En el río, a bordo de un barco fantasma, rumbo a Luang Prabang (Laos), 9 de abril de 2009 (crónica enviada con varios días de retraso. No encontré durante ellos conexiones de internet).
Tailandia quedó atrás. El incidente sin accidente de la furgoneta, también. Hakuna matata.
Pasé los dos últimos días de estancia en el antiguo Siam recorriendo lo que fuese mítico y hermético Triángulo de Oro, y capital del imperio de la adormidera, y es ahora espacio abierto a todo el mundo por el que se pasean cochambrosas comitivas de turistas que sólo quieren sacarse fotos debajo de una puerta roja de falso estilo chino en cuyo travesaño superior se lee, inscrito en caracteres dorados, el rótulo en cuestión: Triángulo de Oro.
Decía Borges del tango: «una canción de gesta se ha perdido / en sórdidas noticias policiales». Cierto. Y algo parecido cabría decir de esa encrucijada de cuatro países (Tailandia, Birmania, China y, al otro lado del río, Laos) en cuyos espesos bosques y altas cumbres la historia se hizo leyenda y la leyenda, historia.
Pero la sordidez, allí, ya no es policial, sino turística.
Donde hubo, pues, no siempre queda, pero en Sop Ruak, minúscula localidad asomada al Mekong, hay algo que justifica el rodeo y merece una visita atenta: la House of Opium, cuidadísimo museo que ilustra la historia, los usos y las costumbres generadas por la planta cuyas portentosas propiedades terapéuticas descubrió, glosó y utilizó Hipócrates, padre de la medicina.
El miércoles crucé el Mekong y me embarqué en lo que más arriba he llamado buque fantasma no porque lo sea, sino porque no tiene nombre. Tampoco es un buque. Es sólo una barcaza de unos cuarenta metros de eslora cubiertos por una toldilla de tablas, proa puntiaguda, popa de cola de pato, dos hileras de bancos incomodísimos, una plataforma para depositar las mochilas y los bultos, un retrete de agujero, un castillete chato para que el piloto maneje desde su asiento el volante del timón y un poderoso motor de fueraborda que ruge como un regimiento de diablos rabiosos.
Hoy es jueves y todavía me quedan por delante ocho horas hasta la arribada a Luang Prabang. La travesía completa dura dos días.
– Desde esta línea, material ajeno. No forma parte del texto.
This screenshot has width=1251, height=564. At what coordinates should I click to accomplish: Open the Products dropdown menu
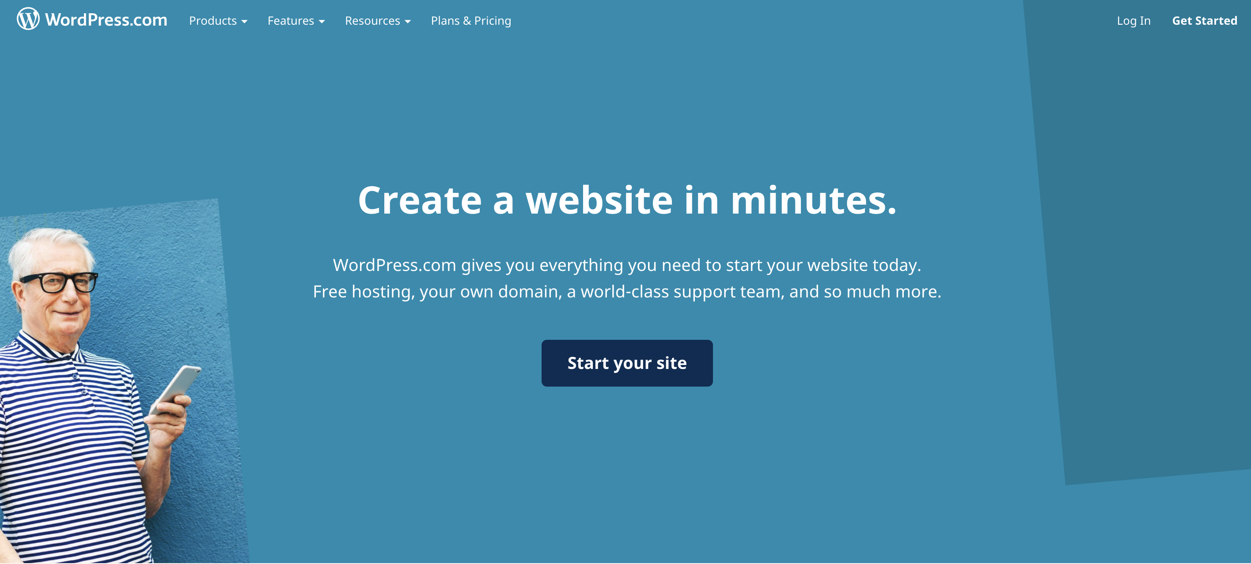(217, 21)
Anoche dormí en un tugurio de Pak Bang, mísero villorrio anclado en un ribazo del tercer río del continente asiático en orden de tamaño e importancia, que sólo cede en longitud al Yang Tse Kiang y al Ganges, y que recorre más de cuatro mil kilómetros hasta desembocar en el delta vietnamita, al sur de Saigón.
Llueve torrencialmente, pero el nivel del agua está más de un metro por debajo del que en los meses húmedos suele alcanzar. Abril no lo es. Veo una selva impenetrable, palafitos, muy pocos, desperdigados por los huecos de la inmensa maraña vegetal, piraguas, cañas de pescar varadas en los arenales o hincadas entre los peñascos por pescadores ausentes, rocas que parecen hipopótamos, búfalos que sestean y, de vez en cuando, elefantes. En Laos, sede de uno de los últimos ecosistemas cuasi vírgenes del hemisferio septentrional, aún los hay a puñados.
Me duelen las rodillas y la rabadilla, me rechinan las junturas de las articulaciones, tengo los músculos anquilosados, los pasajeros se aburren y yo, como puedo, a duras penas, en una postura incomodísima, tecleo esta entrega del blog con el ordenador precariamente apoyado en los muslos. Su salpicadero parpadea. Pronto se le acabará la batería y tendré que reabrir el libro de Paul Theroux (El viejo expreso de la Patagonia, Punto de Lectura) en el que durante todo el día de ayer y parte del de hoy me he enfrascado. Seguiré mañana.